“We would have created our own ‘adult’ version of fun”: Adult co-designers’ perspectives on designing technology with children
What happens when you are trying to design a new technology for kids and things do not go as expected? In the case of the University of Maryland KidsTeam, you might help create Nickelodeon’s Do Not Touch button—an interactive button that plays with kids’ desire to do exactly what they’ve been told not to do. This is an example of the Cooperative Inquiry method of technology co-design in action, where children engage in the design process in equal partnership with adults. Adults can come to the co-design task from different perspectives, including as the primary developer of a new technology for children or a researcher studying the method. Children and adults work together throughout the design process using a variety of techniques including low-tech prototyping, sticky note critiquing, and layered elaboration. While some research has examined the impacts of co-design on the participating children, little research has studied adults’ experiences. Medha Tare, senior director of research at the Joan Ganz Cooney Center, and Mona Leigh Guha, director of research and evaluation at PBS Kids, recently presented their work on this topic at the 2023 Interaction Design for Children conference in Chicago.

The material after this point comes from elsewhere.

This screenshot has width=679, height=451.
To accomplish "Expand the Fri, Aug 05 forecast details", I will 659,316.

In order to better understand the experiences of adult designers, researchers at the Cooney Center posed the question: What do current and former adult co-designers report as their perceptions, learnings, challenges, and benefits of a co-design experience with children?

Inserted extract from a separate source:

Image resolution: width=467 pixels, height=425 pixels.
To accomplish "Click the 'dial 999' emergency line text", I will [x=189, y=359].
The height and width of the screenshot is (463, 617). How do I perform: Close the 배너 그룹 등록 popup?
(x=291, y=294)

To address this question, we conducted an online survey with adults (N=18) who have worked with children as part of a co-design process currently or in the past while they were leading the design of a technology. The survey explored the nature of their participation in co-design, their understandings or learnings from the experience, their thoughts on the value of the experience, how it ultimately impacted the technology design, and challenges or improvements they would suggest to the process.

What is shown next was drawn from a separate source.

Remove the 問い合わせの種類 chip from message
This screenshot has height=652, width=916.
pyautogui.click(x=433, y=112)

Common themes in adults’ experiences
The open-ended survey responses were analyzed to identify common themes. One of the primary themes was around what adults learned from their experiences, ranging from the importance of gathering varied perspectives in the design process to specific design skills and techniques that they continue to employ.
I have grown personally and have learned from children throughout the years. It’s hard to list all of the benefits but some include varied perspectives, humility, spontaneity, improvisational skills, better abilities to see beyond what is being said and interpret deeper meaning, and more. – University-affiliated researcher who has participated in and led co-design teams for 20 years
Another important theme was the value of the ideas generated during these co-design sessions. Adults reported that co-design with children improved the usability of the end product and its ability to meet the needs of its intended users. Adults also valued children’s creativity and their ability to come up with unique and innovative ideas.
We would have created our own “adult” version of fun without understanding the inherent factors that made something fun for children. We’re hinged. They’re not. It’s in that space that creativity happens. – Technology designer from a major children’s media company who participated in co-design for 3 years
The survey also solicited ideas for what could be changed or improved. While the feedback on using Cooperative Inquiry was mostly positive, some adults shared concerns that the ideas could be biased toward the small number of children who participated; similarly, one participant noted the challenge in recruiting more diverse children and families.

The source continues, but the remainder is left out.